I’ll never forget Ricardo. Not because he was my first love or had any remarkable qualities, but because he was the reason I couldn’t enjoy a peanut butter and jelly sandwich at lunch. And that made me mad. In my defense, I was six. And as a six-year-old, that was a big deal.
You see, Ricardo was allergic to nuts. At that time, he was the only kid in elementary school – the only kid I knew – who had a food allergy.
Nowadays, food allergies in children are much more common and more severe. According to one study reported by PBS, they are only going to get more prevalent and more severe.

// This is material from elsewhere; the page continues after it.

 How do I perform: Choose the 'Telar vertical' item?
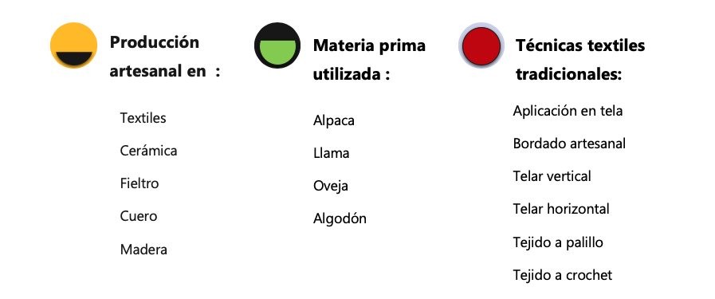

When it comes to food allergies, the focus mostly tends to be on children. However, the older population can get late-onset food allergies as well. An increasing life expectancy means that adults are living longer. Meaning, their bodies are living longer – and aging. This aging has an impact on the immune system. According to Today’s Geriatric Medicine, as the body ages, it changes; and some of those changes may actually cause food allergies to develop.
Food Allergy Symptoms
The article also states that the body’s aging process may also “diminish physical symptoms of a food allergy and delay medical attention. Here are a few mild-to-severe signs to be on the lookout for:
- Hives or itchy skin
- Stuffy nose, watery eyes, sneezing
- Abdominal pains and cramping
- Nausea and vomiting
Anaphylaxis, a potentially life-threatening, whole-body allergic reaction is less common in those over 50, according to research. If anaphylaxis does occur, it requires immediate medical attention. Call 911 immediately. A few symptoms of Anaphylaxis are:
- Tightening throat
- Chest tightness
- Tingling in the hands, lips, feet, and scalp
Prevent Allergic Reactions
First and foremost, get diagnosed by a medical professional. They will give you information on how to take action against your food allergy. Some ideas include:
- Read the labels on all packaged foods
- If you are at a restaurant, let your server know of your food allergy, read the menu, and ask the chef for the ingredients in your entrée
- Create new recipes or modify your old ones
- Make hosts aware of your food allergy and bring your own food to get-togethers if needed
- Be cautious about cross contamination. Always use the Clean, Separate, Cook, and Chill method.
When it comes to your health, always seek the advice of a medical professional. This article is for informational purposes only.